EXERCISE
Lay out every line of the material below as a Markdown table with two columns, Row and Line, numbering the rows in order and leaving out blank lines.

DATA LISTING
-- BEGIN --

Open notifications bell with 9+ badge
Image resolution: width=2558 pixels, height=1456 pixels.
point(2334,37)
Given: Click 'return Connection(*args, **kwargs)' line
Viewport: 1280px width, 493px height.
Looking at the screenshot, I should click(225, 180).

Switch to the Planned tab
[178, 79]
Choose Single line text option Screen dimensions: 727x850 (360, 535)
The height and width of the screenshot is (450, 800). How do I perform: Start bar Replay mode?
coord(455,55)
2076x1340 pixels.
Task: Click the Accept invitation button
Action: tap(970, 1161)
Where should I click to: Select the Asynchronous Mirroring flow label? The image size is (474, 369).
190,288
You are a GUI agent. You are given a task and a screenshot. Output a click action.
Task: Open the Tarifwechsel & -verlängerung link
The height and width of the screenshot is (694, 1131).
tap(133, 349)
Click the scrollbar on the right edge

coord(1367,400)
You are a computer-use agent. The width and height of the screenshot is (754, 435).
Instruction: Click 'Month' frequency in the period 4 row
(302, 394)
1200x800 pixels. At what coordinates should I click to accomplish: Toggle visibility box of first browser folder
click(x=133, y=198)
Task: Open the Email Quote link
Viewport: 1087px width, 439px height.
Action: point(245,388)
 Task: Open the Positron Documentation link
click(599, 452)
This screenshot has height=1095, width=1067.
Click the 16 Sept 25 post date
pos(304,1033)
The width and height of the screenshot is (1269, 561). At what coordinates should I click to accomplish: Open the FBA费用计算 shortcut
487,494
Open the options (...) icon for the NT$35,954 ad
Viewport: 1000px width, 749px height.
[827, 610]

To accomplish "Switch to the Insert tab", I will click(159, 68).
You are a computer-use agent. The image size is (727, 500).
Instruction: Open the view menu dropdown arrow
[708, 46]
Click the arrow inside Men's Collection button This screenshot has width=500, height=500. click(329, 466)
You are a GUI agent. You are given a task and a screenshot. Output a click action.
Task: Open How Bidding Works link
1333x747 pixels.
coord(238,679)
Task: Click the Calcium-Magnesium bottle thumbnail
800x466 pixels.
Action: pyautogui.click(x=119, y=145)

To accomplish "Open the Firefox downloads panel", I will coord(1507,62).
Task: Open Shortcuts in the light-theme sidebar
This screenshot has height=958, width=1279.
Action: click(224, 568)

-- END --

CORRECT OUTPUT
| Row | Line |
|---|---|
| 1 | Open notifications bell with 9+ badge |
| 2 | Image resolution: width=2558 pixels, height=1456 pixels. |
| 3 | point(2334,37) |
| 4 | Given: Click 'return Connection(*args, **kwargs)' line |
| 5 | Viewport: 1280px width, 493px height. |
| 6 | Looking at the screenshot, I should click(225, 180). |
| 7 | Switch to the Planned tab |
| 8 | [178, 79] |
| 9 | Choose Single line text option Screen dimensions: 727x850 (360, 535) |
| 10 | The height and width of the screenshot is (450, 800). How do I perform: Start bar Replay mode? |
| 11 | coord(455,55) |
| 12 | 2076x1340 pixels. |
| 13 | Task: Click the Accept invitation button |
| 14 | Action: tap(970, 1161) |
| 15 | Where should I click to: Select the Asynchronous Mirroring flow label? The image size is (474, 369). |
| 16 | 190,288 |
| 17 | You are a GUI agent. You are given a task and a screenshot. Output a click action. |
| 18 | Task: Open the Tarifwechsel & -verlängerung link |
| 19 | The height and width of the screenshot is (694, 1131). |
| 20 | tap(133, 349) |
| 21 | Click the scrollbar on the right edge |
| 22 | coord(1367,400) |
| 23 | You are a computer-use agent. The width and height of the screenshot is (754, 435). |
| 24 | Instruction: Click 'Month' frequency in the period 4 row |
| 25 | (302, 394) |
| 26 | 1200x800 pixels. At what coordinates should I click to accomplish: Toggle visibility box of first browser folder |
| 27 | click(x=133, y=198) |
| 28 | Task: Open the Email Quote link |
| 29 | Viewport: 1087px width, 439px height. |
| 30 | Action: point(245,388) |
| 31 |  Task: Open the Positron Documentation link |
| 32 | click(599, 452) |
| 33 | This screenshot has height=1095, width=1067. |
| 34 | Click the 16 Sept 25 post date |
| 35 | pos(304,1033) |
| 36 | The width and height of the screenshot is (1269, 561). At what coordinates should I click to accomplish: Open the FBA费用计算 shortcut |
| 37 | 487,494 |
| 38 | Open the options (...) icon for the NT$35,954 ad |
| 39 | Viewport: 1000px width, 749px height. |
| 40 | [827, 610] |
| 41 | To accomplish "Switch to the Insert tab", I will click(159, 68). |
| 42 | You are a computer-use agent. The image size is (727, 500). |
| 43 | Instruction: Open the view menu dropdown arrow |
| 44 | [708, 46] |
| 45 | Click the arrow inside Men's Collection button This screenshot has width=500, height=500. click(329, 466) |
| 46 | You are a GUI agent. You are given a task and a screenshot. Output a click action. |
| 47 | Task: Open How Bidding Works link |
| 48 | 1333x747 pixels. |
| 49 | coord(238,679) |
| 50 | Task: Click the Calcium-Magnesium bottle thumbnail |
| 51 | 800x466 pixels. |
| 52 | Action: pyautogui.click(x=119, y=145) |
| 53 | To accomplish "Open the Firefox downloads panel", I will coord(1507,62). |
| 54 | Task: Open Shortcuts in the light-theme sidebar |
| 55 | This screenshot has height=958, width=1279. |
| 56 | Action: click(224, 568) |